Friction and pain-free movement of the knee joint requires the joint cartilage on the femoral condyle and tibial plateau to be intact. A variety of factors can cause wear or damage to the protective cartilage layer, known as knee arthrosis (gonarthrosis):

  • wear of the joint cartilage for unexplained reasons (idiopathic arthrosis)
  • inflammation of the joint (chronic arthritis, rheumatism)
  • hereditary knee joint dysplasia (knock knee or bow leg)
  • incorrect loading or overloading of the knee joint during work or sporting activities; accidents with knee involvement
  • excess weight is regarded as an adverse factor in the development and progression of gonarthrosis

Progression of gonarthrosis

Damage knee joint: Lateral view of knee with gonarthrosis

In healthy knee joints the joint cartilage forms a smooth surface and the menisci also protect the joint surfaces against friction.

In the case of gonarthrosis damage is often first caused to the cartilaginous menisci, which then can no longer sufficiently protect the joint surfaces against pressure exerted by the weight of the body. In the course of time the joint surfaces of the femoral condyle and tibial plateau also suffer: the protective coating of cartilage becomes roughened at the point where the load is highest and eventually becomes completely worn.

Pain and restricted movement

If the joint surfaces rub against each other without the protective layer of cartilage, this will result in pain. Initially the sufferer only notices the pain when the joint is loaded, yet over the course of time, pain is increasingly experienced when the joint is not loaded, particularly at night. Most pain is experienced in the region of the knee affected but it can also radiate to the thigh or buttocks.

In addition, the knee joint increasingly loses its mobility, until it stiffens completely. As a result of this, sufferers adopt a relieving posture, which in turn causes muscle tension and pain in other regions of the body such as the hip or back.

Since the knee joint plays a key role in day-to-day activities, sufferers are increasingly affected in their everyday lives and experience diminished quality of life.
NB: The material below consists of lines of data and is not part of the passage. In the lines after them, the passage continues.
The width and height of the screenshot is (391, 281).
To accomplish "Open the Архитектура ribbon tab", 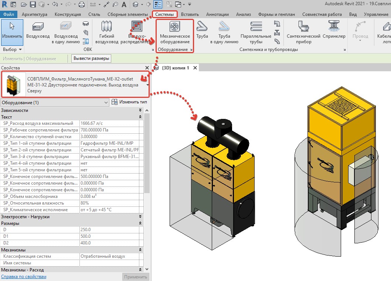I will 34,14.
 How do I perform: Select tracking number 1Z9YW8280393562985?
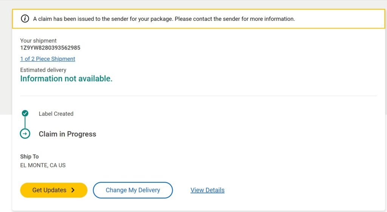pyautogui.click(x=50, y=48)
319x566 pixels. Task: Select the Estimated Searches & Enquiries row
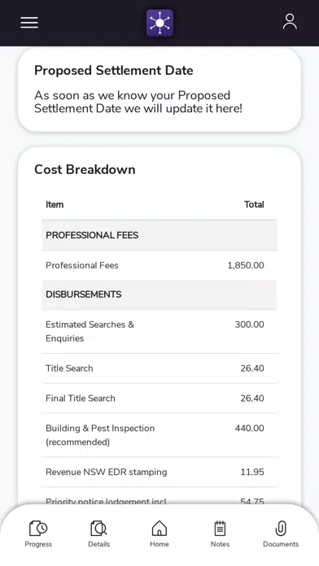click(x=160, y=331)
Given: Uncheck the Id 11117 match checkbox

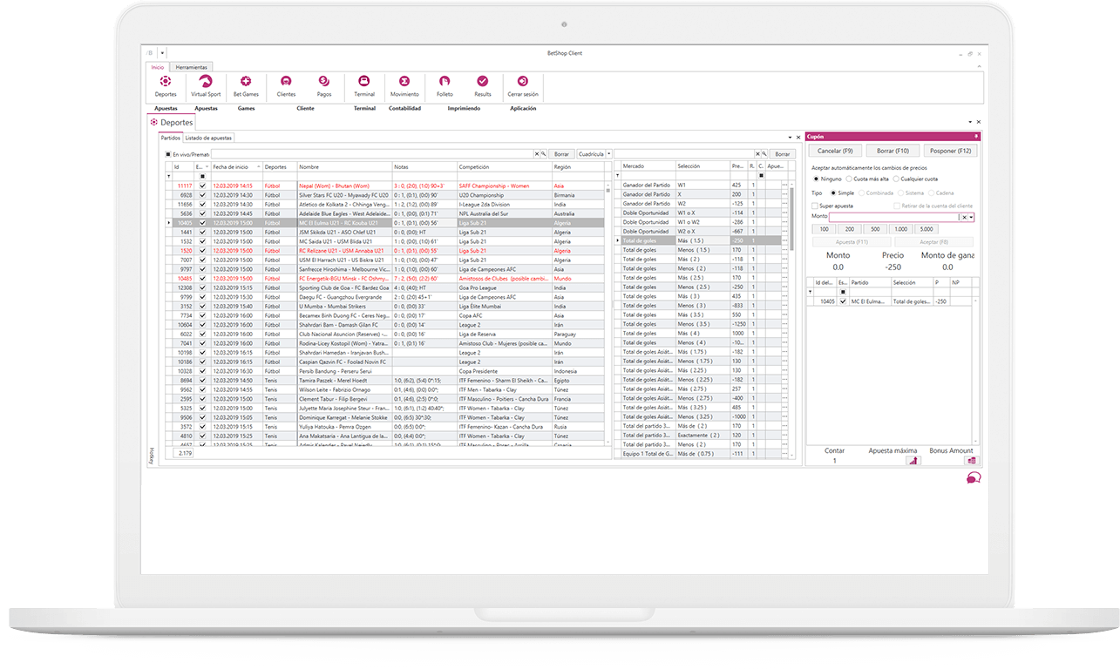Looking at the screenshot, I should (x=203, y=186).
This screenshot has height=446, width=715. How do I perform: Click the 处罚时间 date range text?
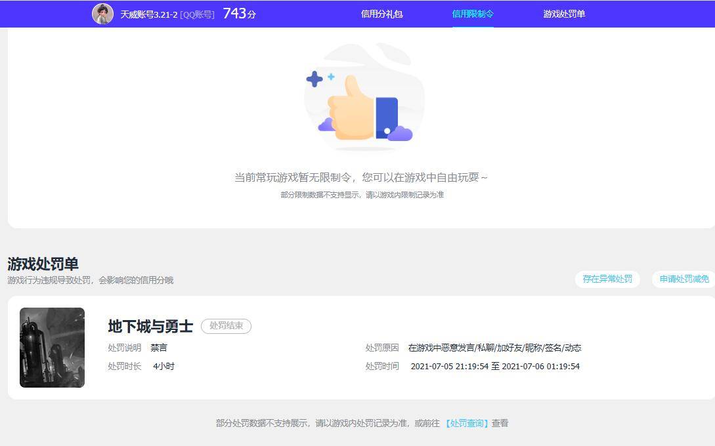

Even getting out of bed or a chair, climbing stairs or getting in and out of a car can become a challenge.

Pain relief options

Depending on the nature of the pain experienced, the attending doctor will firstly try conservative methods to ease the pain. These include pain relief and anti-inflammatory medication, physiotherapy, baths and packs. These help to reduce the pain and improve joint mobility. Knee arthroscopy with irrigation of the articular cavity can also bring temporary relief.

However, there is currently no sure way of recreating an intact cartilage layer in the joint and healing arthrosis. Thus, if all the measures fail to ease the pain, sufferers can be helped with a replacement of the diseased joint using a knee endoprosthesis.